# Help finding school for 4 year old with Global Developmental Delay



## ssh28a01 (Sep 3, 2013)

Hello - We are moving to Dubai from the US and need seem guidance on schooling for our 4 year old. I've called the mainstream schools (American School of Dubai, British School, Mirdif) and thus far haven't found any that seems like a good fit.

It would be highly valuable if any parent that has a special needs child in Dubai can offer me some guidance. I'm essentially looking for a school that has a special needs support structure, offers IEP and has Speech, Occupational and Physical therapy. 

I've read through the existing posts and searched the internet digging for options in Dubai. I know the options are limited, thus far the following seem like worth exploring:
- Child Learning & Enrichment Medical Center
- Philadelphia Private School Dubai
- Universal Academy of Excellence

If anyone has experience with these schools or can offer other pointers... I would highly appreciate any guidance.

Thanks!


----------



## CrisBJack (Apr 9, 2012)

Hi

My wife is a Ace teacher (Special needs with out being PC) at Gems in silicon oasis. They have a very big department in place and functions very well not 100% on what they offer in terms of needs for your child but worth a look.


----------



## ssh28a01 (Sep 3, 2013)

Thanks so much for the suggestion. I'll definitely visit the GEMS Silicon Oasis branch to discuss my requirements in detail. 

I'd highly appreciate if other members can offer me some guidance as well.
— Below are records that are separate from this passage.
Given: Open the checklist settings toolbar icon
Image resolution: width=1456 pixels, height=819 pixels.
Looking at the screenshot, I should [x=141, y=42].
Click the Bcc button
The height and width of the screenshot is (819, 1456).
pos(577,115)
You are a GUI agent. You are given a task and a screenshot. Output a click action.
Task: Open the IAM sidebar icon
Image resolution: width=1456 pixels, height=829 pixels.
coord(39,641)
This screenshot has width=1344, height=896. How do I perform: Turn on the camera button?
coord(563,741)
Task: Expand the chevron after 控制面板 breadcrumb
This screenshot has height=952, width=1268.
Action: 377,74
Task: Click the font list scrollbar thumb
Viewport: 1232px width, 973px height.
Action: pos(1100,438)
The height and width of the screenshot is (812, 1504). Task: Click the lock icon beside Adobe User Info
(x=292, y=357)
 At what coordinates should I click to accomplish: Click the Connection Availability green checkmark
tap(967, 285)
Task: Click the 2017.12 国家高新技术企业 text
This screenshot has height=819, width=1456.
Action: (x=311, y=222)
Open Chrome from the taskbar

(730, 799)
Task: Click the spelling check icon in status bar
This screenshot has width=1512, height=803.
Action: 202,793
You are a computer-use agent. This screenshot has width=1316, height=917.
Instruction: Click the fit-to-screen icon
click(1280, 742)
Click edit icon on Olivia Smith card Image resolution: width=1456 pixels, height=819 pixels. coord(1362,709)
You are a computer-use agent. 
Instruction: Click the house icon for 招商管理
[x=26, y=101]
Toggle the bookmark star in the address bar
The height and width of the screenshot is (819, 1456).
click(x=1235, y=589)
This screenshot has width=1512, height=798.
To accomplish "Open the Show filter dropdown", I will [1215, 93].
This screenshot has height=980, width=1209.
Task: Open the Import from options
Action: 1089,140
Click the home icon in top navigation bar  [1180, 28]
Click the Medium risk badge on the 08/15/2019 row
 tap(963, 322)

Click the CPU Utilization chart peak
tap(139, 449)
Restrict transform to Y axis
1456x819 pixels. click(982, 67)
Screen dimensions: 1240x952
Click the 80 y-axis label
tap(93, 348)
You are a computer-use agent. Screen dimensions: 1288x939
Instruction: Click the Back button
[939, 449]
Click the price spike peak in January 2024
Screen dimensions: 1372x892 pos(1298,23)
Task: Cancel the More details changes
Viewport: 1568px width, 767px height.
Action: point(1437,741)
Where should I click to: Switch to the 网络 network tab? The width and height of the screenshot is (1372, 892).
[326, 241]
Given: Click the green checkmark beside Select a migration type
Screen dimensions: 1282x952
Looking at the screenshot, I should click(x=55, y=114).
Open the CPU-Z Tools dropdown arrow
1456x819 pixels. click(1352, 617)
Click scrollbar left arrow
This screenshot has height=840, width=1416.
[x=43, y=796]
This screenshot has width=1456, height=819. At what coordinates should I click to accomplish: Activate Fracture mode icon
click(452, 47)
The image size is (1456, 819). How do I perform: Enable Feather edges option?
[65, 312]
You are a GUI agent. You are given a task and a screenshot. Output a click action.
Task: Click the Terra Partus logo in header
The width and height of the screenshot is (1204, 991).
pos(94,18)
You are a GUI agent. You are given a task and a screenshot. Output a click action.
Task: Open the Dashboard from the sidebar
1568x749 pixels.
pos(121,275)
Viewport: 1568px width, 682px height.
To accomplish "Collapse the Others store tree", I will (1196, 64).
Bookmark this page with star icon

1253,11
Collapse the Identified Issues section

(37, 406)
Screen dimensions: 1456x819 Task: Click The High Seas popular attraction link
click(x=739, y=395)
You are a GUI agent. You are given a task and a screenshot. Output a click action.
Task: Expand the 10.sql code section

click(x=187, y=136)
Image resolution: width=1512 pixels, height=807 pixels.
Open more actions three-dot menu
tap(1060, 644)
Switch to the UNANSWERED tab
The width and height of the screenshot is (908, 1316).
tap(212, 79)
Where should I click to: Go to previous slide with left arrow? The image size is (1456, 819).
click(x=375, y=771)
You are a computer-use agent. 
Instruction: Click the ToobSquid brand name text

Especially those that have a special needs child in Dubai.

Thanks!


----------



## gsimon83 (May 8, 2011)

If you contact the Rashid paediatric therapy centre they have a list of schools they've mainstreamed children to


----------



## Cos_mo (Feb 9, 2012)

The Developing Child Centre is very good. They have small classes for children with additional needs up to 5yrs and have all therapies on site. I have worked with some of the SLTs and OTs and they are excellent. 

Have worked with Child Enrichment and Development Centre and they are also good.

Stepping Stones is also an option. A colleague of mine has a daughter that goes there and is very happy. 

Be prepared to pay A LOT of money over here for schools and therapies. A one hour session with an OT or SLT is about 100euro.


----------



## andymal (Jan 1, 2017)

I know this is an oldish thread, but wondered if anyone had any updated information on this. I'm considering PACE at the moment.


----------